Spice World Premieres, And Everyone Hates It, Making It A Cult Classic
By | December 10, 2019
Spice World was a number-one hit out of the gate
December 15, 1997 is a day that will live in infamy forever. Theaters across the country were invaded by Spice World, a film that followed the madcap adventures of the Spice Girls on their quest for worldwide domination. More visual collage than film, this cockney fever dream sends up the larger-than-life celebrity of the Spice Girls without ever committing to a narrative. It gave fans of the girl group something to experience between albums and tours, but despite its success, the film wasn't a critical darling by any means. It was panned across the board as pop music fluff, but somehow, the film has persevered.
In the decades since its release, Spice World has taken on a new life.
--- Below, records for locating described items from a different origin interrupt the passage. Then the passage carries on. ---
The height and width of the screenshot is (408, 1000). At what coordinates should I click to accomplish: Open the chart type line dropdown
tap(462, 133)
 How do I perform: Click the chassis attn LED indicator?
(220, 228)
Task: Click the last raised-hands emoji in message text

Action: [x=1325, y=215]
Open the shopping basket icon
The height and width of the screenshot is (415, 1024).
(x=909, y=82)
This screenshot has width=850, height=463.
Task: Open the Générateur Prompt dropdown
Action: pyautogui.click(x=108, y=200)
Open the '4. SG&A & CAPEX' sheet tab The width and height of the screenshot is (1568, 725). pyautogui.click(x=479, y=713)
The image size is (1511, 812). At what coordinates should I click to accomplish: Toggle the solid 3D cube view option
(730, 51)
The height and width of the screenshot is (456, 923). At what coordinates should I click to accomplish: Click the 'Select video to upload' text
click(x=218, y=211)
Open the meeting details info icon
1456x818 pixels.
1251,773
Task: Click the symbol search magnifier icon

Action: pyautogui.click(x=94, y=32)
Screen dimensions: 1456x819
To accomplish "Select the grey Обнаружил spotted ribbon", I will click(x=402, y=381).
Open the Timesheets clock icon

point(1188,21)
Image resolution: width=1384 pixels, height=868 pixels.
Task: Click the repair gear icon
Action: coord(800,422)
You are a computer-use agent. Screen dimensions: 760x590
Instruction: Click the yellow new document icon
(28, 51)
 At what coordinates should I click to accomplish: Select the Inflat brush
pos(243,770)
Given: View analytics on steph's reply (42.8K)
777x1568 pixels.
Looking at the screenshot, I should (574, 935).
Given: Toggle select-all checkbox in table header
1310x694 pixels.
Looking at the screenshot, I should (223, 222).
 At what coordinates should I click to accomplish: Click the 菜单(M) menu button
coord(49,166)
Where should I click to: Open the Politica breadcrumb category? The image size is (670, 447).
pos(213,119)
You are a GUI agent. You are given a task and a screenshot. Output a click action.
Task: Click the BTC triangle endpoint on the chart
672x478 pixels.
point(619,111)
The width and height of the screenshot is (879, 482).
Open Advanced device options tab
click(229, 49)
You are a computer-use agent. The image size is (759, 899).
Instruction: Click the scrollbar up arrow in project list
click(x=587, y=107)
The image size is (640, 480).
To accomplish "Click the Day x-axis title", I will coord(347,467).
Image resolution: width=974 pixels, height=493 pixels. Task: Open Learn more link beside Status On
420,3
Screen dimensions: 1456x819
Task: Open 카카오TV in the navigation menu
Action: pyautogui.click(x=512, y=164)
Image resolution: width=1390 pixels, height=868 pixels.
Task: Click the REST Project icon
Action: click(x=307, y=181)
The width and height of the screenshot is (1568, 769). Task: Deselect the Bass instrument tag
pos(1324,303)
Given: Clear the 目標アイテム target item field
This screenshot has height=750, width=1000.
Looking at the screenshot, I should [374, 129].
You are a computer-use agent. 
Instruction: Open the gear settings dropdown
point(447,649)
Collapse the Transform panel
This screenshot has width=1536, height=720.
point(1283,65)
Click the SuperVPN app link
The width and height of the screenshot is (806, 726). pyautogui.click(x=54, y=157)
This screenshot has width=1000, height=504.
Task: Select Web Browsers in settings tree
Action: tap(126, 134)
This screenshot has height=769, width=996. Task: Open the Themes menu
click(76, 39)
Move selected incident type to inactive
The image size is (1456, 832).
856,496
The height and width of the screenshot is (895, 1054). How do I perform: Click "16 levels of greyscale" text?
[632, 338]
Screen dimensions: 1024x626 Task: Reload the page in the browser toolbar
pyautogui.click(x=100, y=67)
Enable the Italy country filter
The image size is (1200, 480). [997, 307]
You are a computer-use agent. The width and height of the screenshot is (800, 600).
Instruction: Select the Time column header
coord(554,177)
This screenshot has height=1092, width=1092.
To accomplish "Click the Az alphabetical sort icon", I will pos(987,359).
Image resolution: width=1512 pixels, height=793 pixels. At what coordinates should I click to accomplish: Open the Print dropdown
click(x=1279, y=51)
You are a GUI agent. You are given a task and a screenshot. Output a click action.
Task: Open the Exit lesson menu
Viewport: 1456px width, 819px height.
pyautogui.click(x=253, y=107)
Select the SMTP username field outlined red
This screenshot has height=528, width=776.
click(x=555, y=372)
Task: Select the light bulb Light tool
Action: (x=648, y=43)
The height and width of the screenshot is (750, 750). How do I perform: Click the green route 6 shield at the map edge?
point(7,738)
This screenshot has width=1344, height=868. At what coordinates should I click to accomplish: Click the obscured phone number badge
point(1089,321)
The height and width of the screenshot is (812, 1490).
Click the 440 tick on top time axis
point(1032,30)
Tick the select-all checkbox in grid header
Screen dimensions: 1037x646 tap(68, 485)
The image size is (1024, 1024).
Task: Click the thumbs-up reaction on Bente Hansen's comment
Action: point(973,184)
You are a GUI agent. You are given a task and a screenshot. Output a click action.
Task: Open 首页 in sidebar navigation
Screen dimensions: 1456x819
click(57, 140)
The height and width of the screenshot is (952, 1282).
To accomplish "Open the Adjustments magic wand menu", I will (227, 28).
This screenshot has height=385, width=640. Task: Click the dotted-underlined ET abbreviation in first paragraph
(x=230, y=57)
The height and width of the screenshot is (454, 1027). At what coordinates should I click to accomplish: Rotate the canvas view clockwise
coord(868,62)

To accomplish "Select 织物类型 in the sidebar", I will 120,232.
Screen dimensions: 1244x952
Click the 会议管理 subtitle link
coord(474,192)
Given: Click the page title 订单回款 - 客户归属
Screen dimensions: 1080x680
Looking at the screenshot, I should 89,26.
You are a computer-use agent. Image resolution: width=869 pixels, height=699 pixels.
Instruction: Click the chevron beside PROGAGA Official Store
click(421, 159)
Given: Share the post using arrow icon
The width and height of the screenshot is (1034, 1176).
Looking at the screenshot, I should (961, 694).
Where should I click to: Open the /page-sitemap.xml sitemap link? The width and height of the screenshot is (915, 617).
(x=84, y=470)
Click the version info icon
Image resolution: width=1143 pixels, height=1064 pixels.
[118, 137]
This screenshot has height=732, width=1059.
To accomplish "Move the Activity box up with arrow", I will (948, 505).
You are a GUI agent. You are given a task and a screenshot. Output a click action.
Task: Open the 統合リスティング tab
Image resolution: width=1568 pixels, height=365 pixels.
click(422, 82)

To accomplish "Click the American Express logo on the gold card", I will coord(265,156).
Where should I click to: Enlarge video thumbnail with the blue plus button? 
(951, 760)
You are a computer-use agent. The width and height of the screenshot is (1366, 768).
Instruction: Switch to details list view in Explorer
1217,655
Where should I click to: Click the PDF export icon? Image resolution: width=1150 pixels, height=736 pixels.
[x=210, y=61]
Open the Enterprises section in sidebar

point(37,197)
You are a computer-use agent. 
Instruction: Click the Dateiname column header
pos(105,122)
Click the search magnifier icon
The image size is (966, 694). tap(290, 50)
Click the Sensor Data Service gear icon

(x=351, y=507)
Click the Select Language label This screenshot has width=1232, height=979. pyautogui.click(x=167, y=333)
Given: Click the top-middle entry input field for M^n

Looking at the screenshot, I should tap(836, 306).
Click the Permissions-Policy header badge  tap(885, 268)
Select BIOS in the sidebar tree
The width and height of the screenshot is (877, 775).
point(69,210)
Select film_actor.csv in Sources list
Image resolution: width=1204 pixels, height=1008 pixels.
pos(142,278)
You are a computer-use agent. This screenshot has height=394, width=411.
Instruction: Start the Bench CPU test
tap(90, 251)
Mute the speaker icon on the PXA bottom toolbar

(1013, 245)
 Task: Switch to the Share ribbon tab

Kids who grew up with the film have only doubled down on their love, and pop culture historians have noted the film's surrealism and avant-garde nature that have bolstered its status as a camp classic.
This isn't the story of a film that failed at the box office only to garner a meager cult audience decades after the fact. The film was a huge hit on both sides of the pond, grossing $151 million against a $25-million budget and breaking the U.S. record for box office sales during Super Bowl weekend.
Whether they knew it or not at the time, 1997 was the apex of the Spice Girls' career. The film hit theaters one month after the album of the same name hit music store shelves, which is about as close as the British get to total world domination. By the end of its initial theatrical run, Spice World was number 53 at the worldwide box office in 1998 with $56,042,592 in ticket sales. By comparison, The Big Lebowski only made $46 million, and Terry Gilliam's Fear and Loathing in Las Vegas only made $13 million.
The film continued its success on home video
People who loved Spice World really loved it. When it was released on VHS in 1998, the film became the number-one charting video. It was the ninth best-selling VHS of 1998 in the U.K. and the fifth in the U.S. Tragically, right around the time of the film's home media release, Geri Halliwell ("Ginger Spice") left the group, but while that definitely weakened the Spice Girls' stock as a group, it didn't do anything to hurt sales of the VHS. In fact, it's possible that the film was so successful because it provided fans the only way to see their favorite group together forever.